▼
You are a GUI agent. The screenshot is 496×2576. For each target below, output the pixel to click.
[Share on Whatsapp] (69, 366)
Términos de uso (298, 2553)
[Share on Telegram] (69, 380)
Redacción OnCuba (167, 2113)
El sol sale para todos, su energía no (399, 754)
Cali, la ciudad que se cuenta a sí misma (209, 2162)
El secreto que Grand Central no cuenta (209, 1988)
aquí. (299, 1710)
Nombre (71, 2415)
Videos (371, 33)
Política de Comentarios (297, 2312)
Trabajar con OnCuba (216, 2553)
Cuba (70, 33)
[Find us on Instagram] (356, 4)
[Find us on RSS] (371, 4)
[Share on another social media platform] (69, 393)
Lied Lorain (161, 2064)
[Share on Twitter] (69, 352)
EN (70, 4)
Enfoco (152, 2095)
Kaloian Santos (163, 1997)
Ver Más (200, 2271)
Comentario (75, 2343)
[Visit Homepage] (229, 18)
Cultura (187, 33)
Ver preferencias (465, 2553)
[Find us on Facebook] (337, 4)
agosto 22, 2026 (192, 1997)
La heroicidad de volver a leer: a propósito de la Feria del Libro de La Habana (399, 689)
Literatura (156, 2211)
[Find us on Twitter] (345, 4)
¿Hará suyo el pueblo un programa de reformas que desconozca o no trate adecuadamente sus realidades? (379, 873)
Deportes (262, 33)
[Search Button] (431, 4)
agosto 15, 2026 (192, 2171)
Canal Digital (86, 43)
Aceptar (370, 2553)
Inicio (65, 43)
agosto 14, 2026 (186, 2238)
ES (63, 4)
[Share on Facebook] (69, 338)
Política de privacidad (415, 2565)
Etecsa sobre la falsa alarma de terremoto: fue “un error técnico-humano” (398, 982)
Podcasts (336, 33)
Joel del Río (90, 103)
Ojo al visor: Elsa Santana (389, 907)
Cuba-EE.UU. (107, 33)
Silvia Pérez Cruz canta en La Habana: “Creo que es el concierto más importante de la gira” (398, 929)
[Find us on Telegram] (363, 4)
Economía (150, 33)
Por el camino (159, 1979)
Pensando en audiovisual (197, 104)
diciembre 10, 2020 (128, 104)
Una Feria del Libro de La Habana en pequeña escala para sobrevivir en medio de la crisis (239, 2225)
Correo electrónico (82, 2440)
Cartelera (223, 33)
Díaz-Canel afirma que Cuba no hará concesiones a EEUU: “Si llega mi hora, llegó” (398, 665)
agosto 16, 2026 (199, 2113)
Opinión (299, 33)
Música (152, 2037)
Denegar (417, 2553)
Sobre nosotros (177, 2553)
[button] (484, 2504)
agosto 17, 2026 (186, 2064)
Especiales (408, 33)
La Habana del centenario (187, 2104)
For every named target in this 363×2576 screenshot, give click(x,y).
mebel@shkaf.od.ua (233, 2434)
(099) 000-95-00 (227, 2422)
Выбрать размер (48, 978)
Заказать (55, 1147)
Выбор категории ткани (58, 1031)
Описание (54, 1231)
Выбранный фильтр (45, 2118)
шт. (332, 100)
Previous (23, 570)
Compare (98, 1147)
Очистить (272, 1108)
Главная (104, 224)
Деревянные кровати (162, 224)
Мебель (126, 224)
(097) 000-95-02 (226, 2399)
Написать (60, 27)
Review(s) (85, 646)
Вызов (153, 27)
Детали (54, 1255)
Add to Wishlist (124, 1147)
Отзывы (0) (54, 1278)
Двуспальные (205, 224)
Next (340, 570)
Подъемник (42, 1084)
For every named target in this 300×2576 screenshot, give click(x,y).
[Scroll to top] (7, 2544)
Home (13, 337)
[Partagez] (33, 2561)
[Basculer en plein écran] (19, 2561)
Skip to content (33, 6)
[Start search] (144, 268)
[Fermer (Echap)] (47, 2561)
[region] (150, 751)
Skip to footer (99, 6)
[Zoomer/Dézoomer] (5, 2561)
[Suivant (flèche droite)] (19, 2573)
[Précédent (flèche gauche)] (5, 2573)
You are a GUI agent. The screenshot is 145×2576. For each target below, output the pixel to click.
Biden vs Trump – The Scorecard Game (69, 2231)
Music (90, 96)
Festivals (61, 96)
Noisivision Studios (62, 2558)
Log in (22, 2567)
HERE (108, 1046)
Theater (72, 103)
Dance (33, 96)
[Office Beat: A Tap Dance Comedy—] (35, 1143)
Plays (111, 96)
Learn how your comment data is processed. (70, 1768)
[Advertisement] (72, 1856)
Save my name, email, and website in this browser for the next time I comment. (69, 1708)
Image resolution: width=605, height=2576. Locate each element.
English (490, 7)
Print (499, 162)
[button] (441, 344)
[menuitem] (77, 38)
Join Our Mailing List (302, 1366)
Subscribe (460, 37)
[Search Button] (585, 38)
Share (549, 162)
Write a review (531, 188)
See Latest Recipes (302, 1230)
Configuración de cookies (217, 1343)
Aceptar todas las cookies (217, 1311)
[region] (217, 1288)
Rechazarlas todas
▲
- [What is expected]
Scan the data above for the word "Política". Copy every line in which it is found.

- [Completed exercise]
Política de Comentarios (297, 2312)
Política de privacidad (415, 2565)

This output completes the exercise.